FGF-2 suppresses neuronal autophagy by regulating the PI3K/Akt pathway in subarachnoid hemorrhage.

The degree of early brain injury (EBI) is a significant factor that affects the prognosis of patients with subarachnoid hemorrhage (SAH). Evidence has shown that fibroblast growth factor-2 (FGF-2) may alleviate the serious consequences of EBI after SAH. The objective of the current study was to investigate the underlying mechanism that mediates the neuroprotective effects of FGF-2 in the SAH rat model. Sprague-Dawley (SD) rats that underwent different treatments were divided into various groups. FGF-2 was administered intranasally to rats in the treatment group within 30 min after modeling.

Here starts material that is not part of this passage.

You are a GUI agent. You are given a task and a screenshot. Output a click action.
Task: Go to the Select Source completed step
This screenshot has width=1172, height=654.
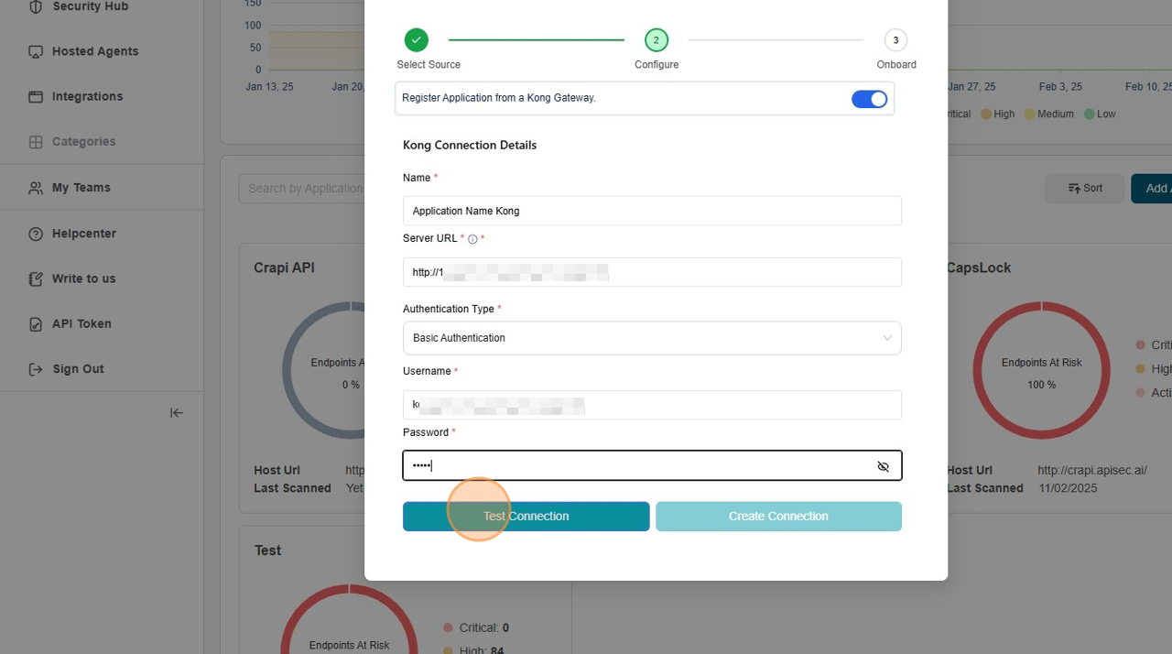(x=417, y=40)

Rapamycin (an autophagy activator) or LY294002 (a PI3K/Akt pathway inhibitor) was administered intracerebroventricularly (i.c.v.) 30 min before modeling. Neurological scale and brain water content were measured in the brain tissue of the rats. TUNEL staining, Western blot, and immunofluorescence staining were performed to examine and compare the diverse effects of FGF-2 treatment, activated autophagy, and inhibited the PI3K/Akt pathway. We found that FGF-2 treatment effectively reduced the number of TUNEL-positive cells, decreased the brain water content, and improved the neurological function of rats after SAH. Additionally, the expression levels of autophagy-related proteins (LC3 and Beclin-1) were obviously decreased in the FGF-2 treatment group compared with the SAH + vehicle group. The therapeutic effects of FGF-2 in the SAH + FGF-2+rapamycin group were weakened compared with that in the SAH + FGF-2+DMSO group. In the event of the PI3K/Akt pathway inhibition, the expression levels of LC3 and Beclin-1 were enhanced, and the therapeutic effects of FGF-2 were compromised. In summary, our data collectively demonstrated that FGF-2 may suppress autophagy levels to play a neuroprotective role, at least partially by activating the PI3K/Akt pathway. These results highlight FGF-2 as a promising solution to the clinical intervention of SAH.